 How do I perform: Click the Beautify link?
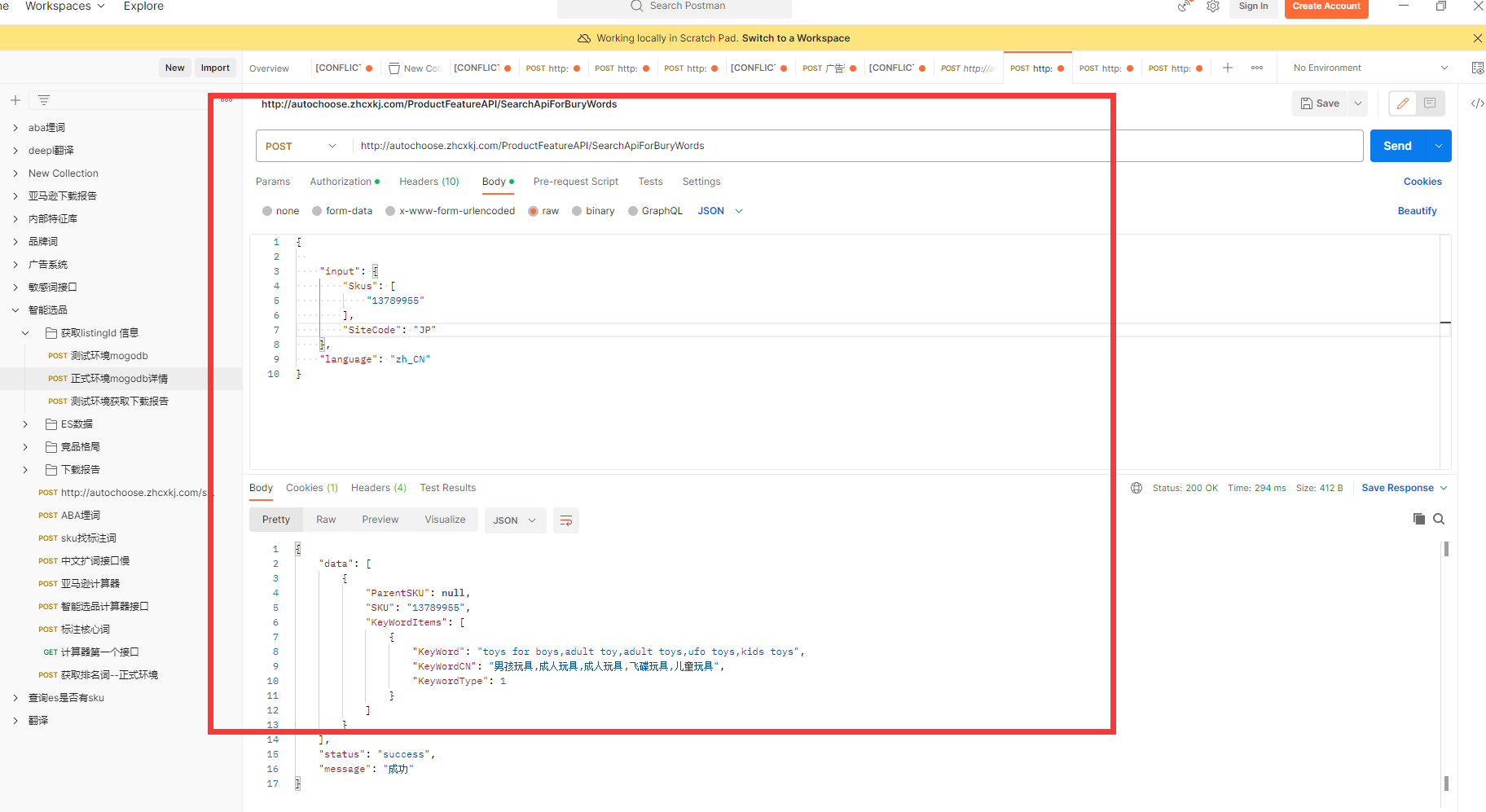tap(1417, 211)
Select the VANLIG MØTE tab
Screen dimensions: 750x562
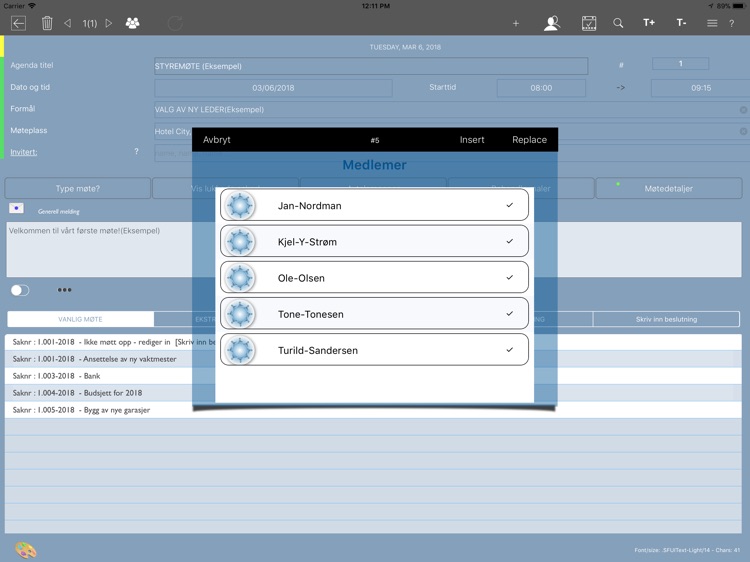pyautogui.click(x=80, y=319)
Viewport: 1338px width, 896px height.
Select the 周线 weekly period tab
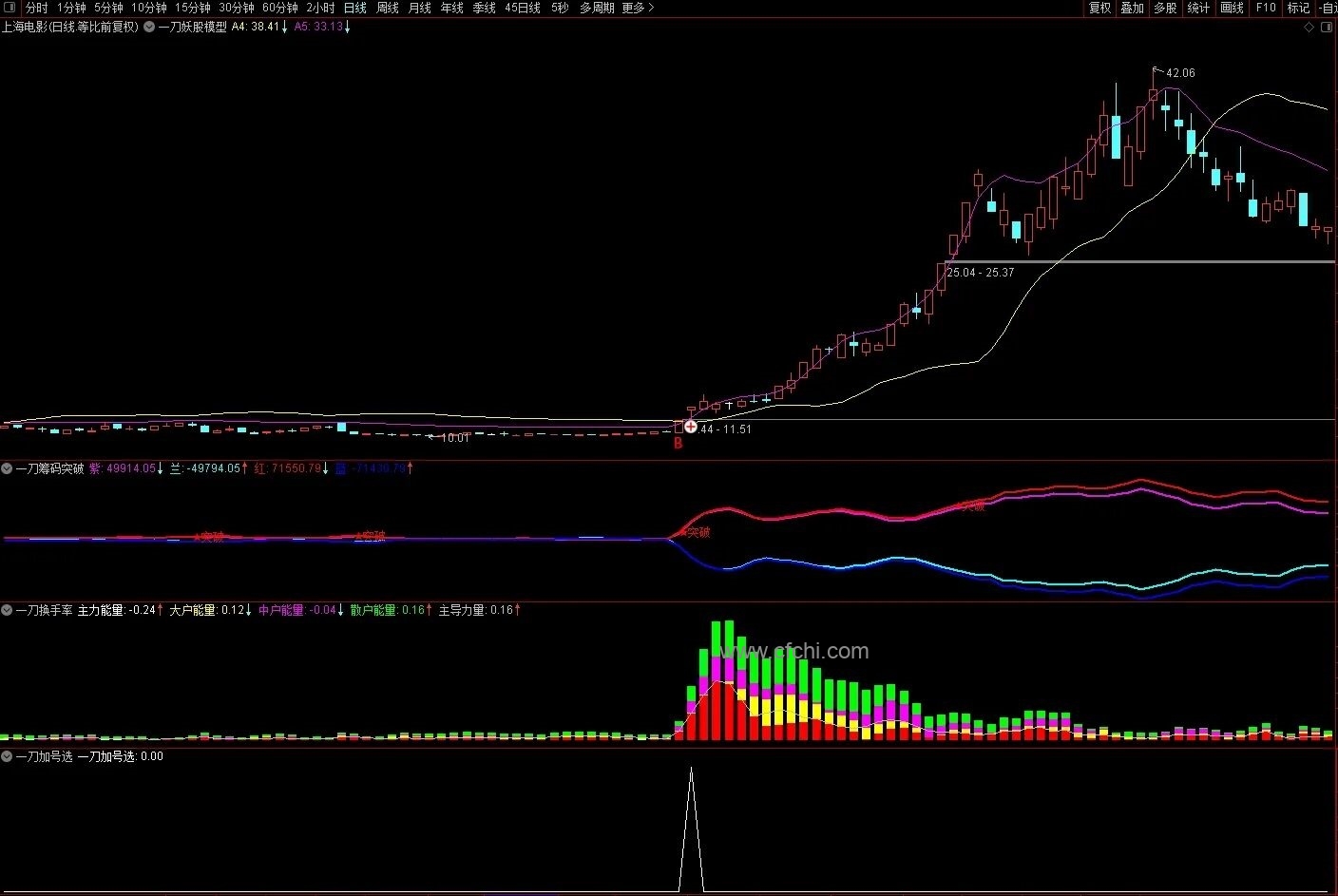(x=388, y=8)
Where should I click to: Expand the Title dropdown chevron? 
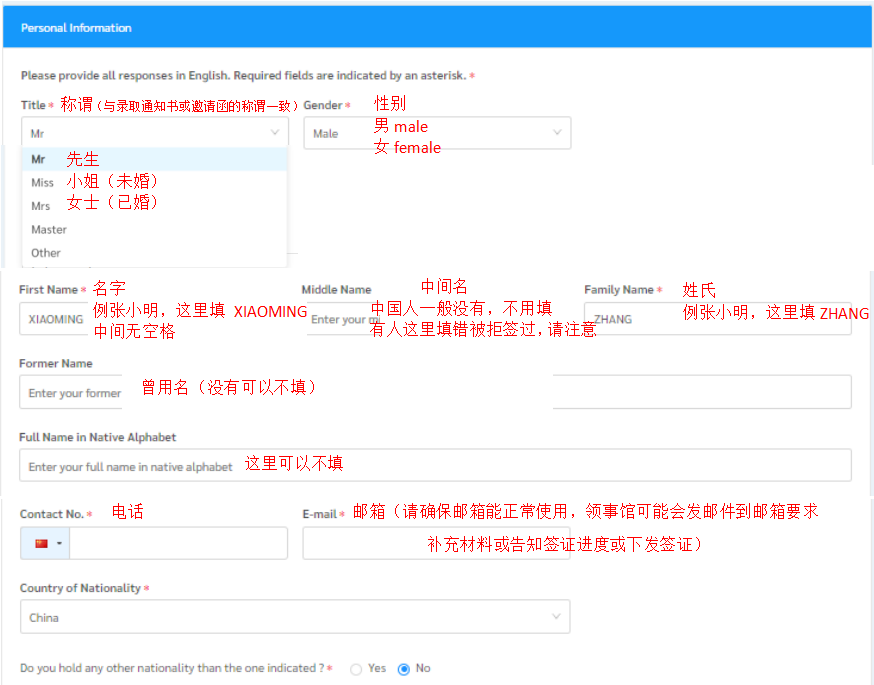click(x=275, y=132)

PROBLEM => What is needed is a word-for-word copy of the lines from the one containing "Select the VANLIG MØTE tab" through the final line of the records above, both included, with the pictures left out.

EXERCISE RESULT =>
Select the VANLIG MØTE tab
Screen dimensions: 750x562
pyautogui.click(x=80, y=319)
Viewport: 1338px width, 896px height.
Select the 周线 weekly period tab
(x=388, y=8)
Where should I click to: Expand the Title dropdown chevron? 
click(x=275, y=132)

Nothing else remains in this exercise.